WORK TASK
Restate word for word the lines that begin the listing and end with the line holding "Task: Click the paper plane send icon".
====== DATA PROVIDED
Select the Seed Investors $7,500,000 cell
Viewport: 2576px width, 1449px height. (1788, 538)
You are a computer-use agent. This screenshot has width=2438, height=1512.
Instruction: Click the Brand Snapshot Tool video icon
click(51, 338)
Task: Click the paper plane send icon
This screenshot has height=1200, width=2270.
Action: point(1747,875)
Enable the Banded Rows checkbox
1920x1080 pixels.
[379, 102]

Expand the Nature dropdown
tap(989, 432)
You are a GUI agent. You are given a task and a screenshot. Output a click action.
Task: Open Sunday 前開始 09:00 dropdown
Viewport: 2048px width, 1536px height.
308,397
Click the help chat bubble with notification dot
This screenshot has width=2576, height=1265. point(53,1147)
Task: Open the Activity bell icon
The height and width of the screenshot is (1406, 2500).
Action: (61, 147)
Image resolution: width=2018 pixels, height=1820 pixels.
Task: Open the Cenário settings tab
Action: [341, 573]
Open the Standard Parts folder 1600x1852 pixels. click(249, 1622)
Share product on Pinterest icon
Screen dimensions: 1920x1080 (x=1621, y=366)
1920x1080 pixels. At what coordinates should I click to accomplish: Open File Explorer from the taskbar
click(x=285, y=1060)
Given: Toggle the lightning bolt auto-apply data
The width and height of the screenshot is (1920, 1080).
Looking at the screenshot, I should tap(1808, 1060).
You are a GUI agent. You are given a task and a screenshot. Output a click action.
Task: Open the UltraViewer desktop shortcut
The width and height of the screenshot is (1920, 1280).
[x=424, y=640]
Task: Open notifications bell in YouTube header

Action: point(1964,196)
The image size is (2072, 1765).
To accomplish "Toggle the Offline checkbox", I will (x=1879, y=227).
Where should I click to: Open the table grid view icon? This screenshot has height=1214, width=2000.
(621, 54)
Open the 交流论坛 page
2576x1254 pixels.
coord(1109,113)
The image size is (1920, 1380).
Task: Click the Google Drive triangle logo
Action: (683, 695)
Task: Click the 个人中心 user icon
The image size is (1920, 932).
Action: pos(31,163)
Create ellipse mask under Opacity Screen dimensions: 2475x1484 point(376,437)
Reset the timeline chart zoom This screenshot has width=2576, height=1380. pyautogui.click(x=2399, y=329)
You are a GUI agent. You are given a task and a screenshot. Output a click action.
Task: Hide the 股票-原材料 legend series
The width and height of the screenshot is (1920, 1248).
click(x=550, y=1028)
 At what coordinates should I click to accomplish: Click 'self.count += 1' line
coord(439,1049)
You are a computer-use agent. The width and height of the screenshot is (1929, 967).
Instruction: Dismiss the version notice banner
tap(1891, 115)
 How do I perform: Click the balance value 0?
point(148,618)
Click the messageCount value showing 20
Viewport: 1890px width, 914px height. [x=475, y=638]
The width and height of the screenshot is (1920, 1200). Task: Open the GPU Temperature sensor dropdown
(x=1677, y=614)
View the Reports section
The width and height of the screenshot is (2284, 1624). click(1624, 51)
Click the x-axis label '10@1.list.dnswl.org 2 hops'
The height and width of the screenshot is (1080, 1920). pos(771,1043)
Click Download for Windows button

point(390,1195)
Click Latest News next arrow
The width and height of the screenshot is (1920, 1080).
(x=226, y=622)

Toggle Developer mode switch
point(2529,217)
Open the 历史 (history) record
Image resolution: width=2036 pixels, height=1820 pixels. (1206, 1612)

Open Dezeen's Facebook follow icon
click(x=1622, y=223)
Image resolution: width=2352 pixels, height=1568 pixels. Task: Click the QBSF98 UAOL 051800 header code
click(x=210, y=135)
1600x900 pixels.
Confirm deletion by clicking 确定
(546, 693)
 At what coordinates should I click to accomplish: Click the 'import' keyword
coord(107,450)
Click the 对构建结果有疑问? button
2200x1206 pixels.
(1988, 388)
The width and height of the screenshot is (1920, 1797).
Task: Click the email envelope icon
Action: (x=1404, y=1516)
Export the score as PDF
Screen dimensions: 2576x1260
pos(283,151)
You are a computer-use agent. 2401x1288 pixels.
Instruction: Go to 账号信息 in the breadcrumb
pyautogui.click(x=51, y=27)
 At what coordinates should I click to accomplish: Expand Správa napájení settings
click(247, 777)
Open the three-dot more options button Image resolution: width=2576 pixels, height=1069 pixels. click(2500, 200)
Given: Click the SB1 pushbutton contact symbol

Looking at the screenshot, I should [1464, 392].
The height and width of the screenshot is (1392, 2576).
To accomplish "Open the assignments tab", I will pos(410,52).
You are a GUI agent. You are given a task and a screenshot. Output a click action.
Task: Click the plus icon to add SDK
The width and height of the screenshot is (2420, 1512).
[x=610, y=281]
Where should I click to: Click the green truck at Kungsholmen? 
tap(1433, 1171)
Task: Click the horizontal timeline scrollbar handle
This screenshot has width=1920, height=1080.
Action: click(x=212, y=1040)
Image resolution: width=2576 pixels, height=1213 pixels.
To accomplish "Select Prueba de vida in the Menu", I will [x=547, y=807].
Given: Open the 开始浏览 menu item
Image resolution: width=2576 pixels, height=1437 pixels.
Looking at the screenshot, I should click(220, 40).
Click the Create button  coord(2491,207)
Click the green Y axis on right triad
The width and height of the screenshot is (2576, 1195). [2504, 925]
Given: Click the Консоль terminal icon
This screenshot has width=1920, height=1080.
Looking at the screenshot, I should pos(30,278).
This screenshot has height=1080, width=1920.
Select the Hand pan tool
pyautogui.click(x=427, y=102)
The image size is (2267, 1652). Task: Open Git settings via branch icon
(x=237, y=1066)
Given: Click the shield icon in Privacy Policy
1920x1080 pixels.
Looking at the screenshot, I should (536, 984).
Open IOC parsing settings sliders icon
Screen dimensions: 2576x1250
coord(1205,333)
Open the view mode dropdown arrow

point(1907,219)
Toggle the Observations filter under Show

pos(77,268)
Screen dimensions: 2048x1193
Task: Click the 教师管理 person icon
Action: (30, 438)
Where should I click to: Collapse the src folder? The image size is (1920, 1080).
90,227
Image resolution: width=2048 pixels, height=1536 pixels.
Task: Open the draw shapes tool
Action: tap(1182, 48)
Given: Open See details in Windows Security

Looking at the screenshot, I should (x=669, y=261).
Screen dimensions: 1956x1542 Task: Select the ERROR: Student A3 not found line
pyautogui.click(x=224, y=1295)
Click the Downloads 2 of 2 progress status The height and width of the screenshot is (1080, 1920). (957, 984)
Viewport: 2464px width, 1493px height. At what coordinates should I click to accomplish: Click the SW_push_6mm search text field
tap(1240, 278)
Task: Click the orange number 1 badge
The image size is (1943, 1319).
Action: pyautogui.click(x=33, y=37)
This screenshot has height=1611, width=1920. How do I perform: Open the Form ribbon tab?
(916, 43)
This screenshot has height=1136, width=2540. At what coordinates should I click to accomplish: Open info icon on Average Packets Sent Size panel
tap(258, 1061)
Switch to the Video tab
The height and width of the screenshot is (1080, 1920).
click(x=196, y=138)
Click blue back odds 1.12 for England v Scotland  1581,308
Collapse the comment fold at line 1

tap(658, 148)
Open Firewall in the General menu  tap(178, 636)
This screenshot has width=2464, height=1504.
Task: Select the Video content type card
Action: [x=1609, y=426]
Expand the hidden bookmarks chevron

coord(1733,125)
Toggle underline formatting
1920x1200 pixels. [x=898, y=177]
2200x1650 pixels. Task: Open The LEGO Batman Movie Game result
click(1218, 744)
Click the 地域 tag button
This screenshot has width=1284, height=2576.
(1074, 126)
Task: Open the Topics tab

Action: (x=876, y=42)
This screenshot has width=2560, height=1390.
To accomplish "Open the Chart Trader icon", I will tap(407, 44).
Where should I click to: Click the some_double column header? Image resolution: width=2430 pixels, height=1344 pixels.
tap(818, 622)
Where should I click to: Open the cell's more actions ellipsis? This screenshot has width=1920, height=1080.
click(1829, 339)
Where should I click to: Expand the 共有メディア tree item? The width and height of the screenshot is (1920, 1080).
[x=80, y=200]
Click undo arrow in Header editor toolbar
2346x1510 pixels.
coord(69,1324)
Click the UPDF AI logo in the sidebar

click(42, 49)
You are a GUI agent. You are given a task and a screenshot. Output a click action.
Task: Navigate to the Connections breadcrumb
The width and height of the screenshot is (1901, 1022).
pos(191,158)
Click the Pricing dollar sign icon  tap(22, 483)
============
YOUR SOLUTION
Select the Seed Investors $7,500,000 cell
Viewport: 2576px width, 1449px height. (1788, 538)
You are a computer-use agent. This screenshot has width=2438, height=1512.
Instruction: Click the Brand Snapshot Tool video icon
click(51, 338)
Task: Click the paper plane send icon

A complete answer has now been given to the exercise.